В курене было темно. Булавин вошёл первым и остановился у порога, нащупывая кресало. Вытащив из кармана кремень, примкнутый к нему фитиль и рашпиль, он высек искру, раздул и прижёг свечу. С минуту в воздухе стоял запах жжёного фитиля, калёного кремня, потом сала, всё это уступило постоянному и сильному запаху солёной осетрины, печёного хлеба и кваса. Видимо, женщины давно всё это отыскали и приготовили, как велел хозяин.

- Где они? Ну-ка окликни! - пробасил Булавин и отошёл к лавке, чтобы снять сапоги.

- Мы здесь, - отозвался лёгкий девичий голос племянницы Антипа.

Она вышла в каком-то свежем холстинном понитнике, гибко поклонилась хозяину.

- А! - неожиданно улыбнулся Булавин, да так и остался с улыбкой смотреть на неё. - Звать-то тебя как?

- Алёна, помоги, - ответил другой женский голос.

Булавин увидел жену Антипа. Она стояла, приникнув головой к углу печи, и устало смотрела перед собой. В её приказе племяннице был и ответ Булавину, и уваженье к нему за этот ночлег, и что-то ещё, необычно важное, почти жертвенное, что он не хотел обдумывать между делом.

Алёна сделала несколько несмелых шагов, наклонилась и сняла с него оба сапога. "Ловкие руки, - метнулась мысль и греховно вылилась в другую: - Хороша девка!"

- Давайте ужинать! - весело сказал Булавин, отгоняя наважденье. - Чего нам хозяйки спроворили?

На столе в деревянных братинах уже стоял квас. Солёная осетрина, нарезанная широкими пластами, матово белела из глиняного блюда. В низкой плошке розовело на срезах солёное сало дикого кабана. Булавин взял в руку большой каравай хлеба, перекрестил его ножом и неторопливо нарезал толстыми ломтями.

- Садитесь! Кто вы? Гости? Постояльцы? - всё равно православный люд. Давай вот сюда, - указал он Алёне широкой ладонью на лавку.

Семья беглецов старательно помолилась на светлое пятно, обрамлённое мелкими иконами на стене - след от увезённой большой иконы - и степенно села. Лица их были торжественны. Антип сел последним. Он был навеселе и поэтому смелости в нём прибавилось.

- Коли хлеб на стол, так и стол - престол, а как хлеба ни куска, так и стол доска! - припляснул Антип.

Булавин прищурился на него.

- Люблю я побаски ваши. Видать, мудрёный народ живёт в примосковных землях, - сказал он. - Да ешьте вы!

Он взглянул на Алёну, на жену Антипа Марью, потянул из ковша квасу и надолго задумался, глядя на пламя свечи. Он посмотрел ещё раз - всё то же: чистым стеклом дрожали в их глазах слёзы удивления и радости.

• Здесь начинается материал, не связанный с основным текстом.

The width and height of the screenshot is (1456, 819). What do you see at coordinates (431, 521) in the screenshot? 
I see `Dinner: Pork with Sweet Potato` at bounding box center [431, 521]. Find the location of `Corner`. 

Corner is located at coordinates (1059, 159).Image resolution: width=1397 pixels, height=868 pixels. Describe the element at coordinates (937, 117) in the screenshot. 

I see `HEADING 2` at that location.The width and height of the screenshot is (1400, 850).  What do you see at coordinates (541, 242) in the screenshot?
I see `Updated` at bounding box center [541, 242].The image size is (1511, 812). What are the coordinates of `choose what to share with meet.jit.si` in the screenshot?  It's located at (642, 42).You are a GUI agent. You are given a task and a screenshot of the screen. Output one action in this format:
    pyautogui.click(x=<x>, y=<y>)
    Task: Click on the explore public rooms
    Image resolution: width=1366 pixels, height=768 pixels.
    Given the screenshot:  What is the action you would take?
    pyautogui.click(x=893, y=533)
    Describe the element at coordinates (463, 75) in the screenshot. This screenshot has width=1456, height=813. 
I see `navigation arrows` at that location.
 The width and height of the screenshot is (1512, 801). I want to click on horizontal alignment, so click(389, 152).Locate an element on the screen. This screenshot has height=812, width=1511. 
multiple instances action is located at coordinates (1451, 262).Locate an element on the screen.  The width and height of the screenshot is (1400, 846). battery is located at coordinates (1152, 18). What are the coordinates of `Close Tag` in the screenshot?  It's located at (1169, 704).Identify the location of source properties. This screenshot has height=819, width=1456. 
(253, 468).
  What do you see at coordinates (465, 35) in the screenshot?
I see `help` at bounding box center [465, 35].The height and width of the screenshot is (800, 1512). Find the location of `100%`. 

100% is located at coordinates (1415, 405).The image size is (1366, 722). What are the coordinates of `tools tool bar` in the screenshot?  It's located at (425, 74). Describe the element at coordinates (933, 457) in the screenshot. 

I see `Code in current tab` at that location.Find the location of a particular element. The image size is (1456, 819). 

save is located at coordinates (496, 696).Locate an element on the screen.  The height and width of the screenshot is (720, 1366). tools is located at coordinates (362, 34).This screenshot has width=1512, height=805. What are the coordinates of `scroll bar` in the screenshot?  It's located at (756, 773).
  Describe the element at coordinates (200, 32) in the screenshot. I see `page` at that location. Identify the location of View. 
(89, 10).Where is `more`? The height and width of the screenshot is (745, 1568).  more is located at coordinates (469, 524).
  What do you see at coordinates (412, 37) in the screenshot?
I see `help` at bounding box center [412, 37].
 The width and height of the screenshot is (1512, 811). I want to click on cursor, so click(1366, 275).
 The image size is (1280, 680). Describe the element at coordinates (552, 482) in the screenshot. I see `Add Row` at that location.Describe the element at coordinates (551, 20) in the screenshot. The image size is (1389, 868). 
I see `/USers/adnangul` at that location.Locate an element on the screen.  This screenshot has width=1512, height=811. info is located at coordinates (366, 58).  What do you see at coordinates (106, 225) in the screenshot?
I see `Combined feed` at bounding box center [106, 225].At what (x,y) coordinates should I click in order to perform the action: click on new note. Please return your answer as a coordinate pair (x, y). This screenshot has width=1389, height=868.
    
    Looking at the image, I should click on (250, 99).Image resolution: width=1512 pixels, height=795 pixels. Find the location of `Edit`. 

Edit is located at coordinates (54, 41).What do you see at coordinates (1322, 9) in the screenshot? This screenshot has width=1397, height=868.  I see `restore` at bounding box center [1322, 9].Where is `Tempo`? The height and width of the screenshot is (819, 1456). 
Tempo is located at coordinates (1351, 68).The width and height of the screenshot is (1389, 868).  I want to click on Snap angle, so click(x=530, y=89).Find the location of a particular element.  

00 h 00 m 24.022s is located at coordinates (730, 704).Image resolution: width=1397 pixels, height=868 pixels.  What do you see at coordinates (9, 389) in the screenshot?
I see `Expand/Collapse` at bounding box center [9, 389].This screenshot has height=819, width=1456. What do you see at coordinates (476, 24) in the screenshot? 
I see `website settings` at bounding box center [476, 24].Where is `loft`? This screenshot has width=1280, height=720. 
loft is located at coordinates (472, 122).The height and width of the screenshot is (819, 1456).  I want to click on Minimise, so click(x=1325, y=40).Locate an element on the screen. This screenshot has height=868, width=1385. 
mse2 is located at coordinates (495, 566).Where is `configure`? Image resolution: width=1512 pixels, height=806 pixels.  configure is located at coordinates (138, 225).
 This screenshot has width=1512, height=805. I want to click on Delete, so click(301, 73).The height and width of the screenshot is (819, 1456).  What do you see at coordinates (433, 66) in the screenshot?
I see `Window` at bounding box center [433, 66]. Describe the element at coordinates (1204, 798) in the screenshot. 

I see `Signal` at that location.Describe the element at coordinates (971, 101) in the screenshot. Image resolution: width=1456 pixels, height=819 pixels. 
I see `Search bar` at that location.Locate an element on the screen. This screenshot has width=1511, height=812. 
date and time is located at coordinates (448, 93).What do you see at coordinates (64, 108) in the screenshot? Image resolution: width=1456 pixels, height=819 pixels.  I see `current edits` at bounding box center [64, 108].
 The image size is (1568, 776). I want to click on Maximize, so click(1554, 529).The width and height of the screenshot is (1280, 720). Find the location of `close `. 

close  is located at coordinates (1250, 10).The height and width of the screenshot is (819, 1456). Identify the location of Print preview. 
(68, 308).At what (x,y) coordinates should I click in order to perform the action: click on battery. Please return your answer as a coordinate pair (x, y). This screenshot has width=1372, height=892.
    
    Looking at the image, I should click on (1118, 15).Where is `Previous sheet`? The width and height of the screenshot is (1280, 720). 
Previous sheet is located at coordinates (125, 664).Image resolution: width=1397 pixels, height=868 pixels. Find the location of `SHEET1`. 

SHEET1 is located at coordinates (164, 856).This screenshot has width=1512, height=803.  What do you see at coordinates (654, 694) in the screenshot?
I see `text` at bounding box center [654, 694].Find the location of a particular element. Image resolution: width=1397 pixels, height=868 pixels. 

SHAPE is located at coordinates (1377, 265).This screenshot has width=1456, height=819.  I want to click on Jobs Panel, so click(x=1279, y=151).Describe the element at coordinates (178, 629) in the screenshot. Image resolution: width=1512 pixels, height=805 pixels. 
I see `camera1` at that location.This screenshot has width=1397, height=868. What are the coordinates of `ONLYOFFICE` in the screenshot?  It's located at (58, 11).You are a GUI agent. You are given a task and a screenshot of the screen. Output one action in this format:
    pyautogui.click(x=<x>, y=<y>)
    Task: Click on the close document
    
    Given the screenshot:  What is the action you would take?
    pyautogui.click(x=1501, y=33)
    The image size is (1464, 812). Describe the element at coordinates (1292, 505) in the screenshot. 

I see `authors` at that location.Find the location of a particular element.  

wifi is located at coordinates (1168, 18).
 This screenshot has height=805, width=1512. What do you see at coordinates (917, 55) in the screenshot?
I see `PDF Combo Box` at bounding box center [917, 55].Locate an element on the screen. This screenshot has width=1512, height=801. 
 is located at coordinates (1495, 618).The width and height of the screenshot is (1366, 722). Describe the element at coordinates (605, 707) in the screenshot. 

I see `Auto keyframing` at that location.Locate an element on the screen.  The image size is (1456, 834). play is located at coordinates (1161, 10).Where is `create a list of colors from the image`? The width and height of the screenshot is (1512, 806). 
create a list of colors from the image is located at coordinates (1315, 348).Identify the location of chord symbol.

Прежде чем Булавин сообразил, в чём дело, Антип неожиданно объяснил:

- Запамятовал, сколько недель не сиживали мы за скоблёным столом! Всё по лесам да овражинам хоронились, ровно звери…

Он сглотнул подкатившие слёзы, опустил голову и выдохнул прямо под рубаху, на грудь, где на грязном гайтане висел позеленевший медный крест.

- Вы вот чего… Вы не ходите больше никуда. Скоро зима, вон какие туманы пошли, ещё неделя-другая - и сыпуга повалит, а на белой степи далеко видно серого тушкана. Так-то! Вот я и думаю: оставайтесь тут до весны. Живите. Казаки наши вас не обидят.

- Коль крыша есть, руки прокормят, атаман! - воспрянул Антип. - Перебьёмся, а там, по весне, что бог даст…

После ужина, когда Булавин укладывался спать на большом пустом сундуке в красном углу, Антип спросил его:

- А ты надолго в отъезд?

Булавин не знал, что ответить. Усталость прошедшего дня, наслоившаяся на вчерашнюю бедовую ночь, вечер в кабаке сморили его. Он не стал ничего объяснять Антипу, не стал прибегать к бодрой казацкой полуправде и просто ответил:

- Ничего мне неведомо, Антип… - И уже с постели, когда вышли женщины, распорядился: - Иди спать-то на сеновал, есть там сенишко. Хорошо там, покуда не зима.

Однако Антип лишь на минуту выглянул за дверь, распорядился, чтобы Марья его шла на сеновал, а Алёна ложилась в сенях, на попоне, и сразу вернулся. Его, расхрабрившегося от выпитого вина, тянуло поговорить с гостеприимным хозяином.

- Атаман! А Кондратей Офонасьевич! - растормошил он задремавшего было Булавина. - А коль придут за мной царёвы стольники, а?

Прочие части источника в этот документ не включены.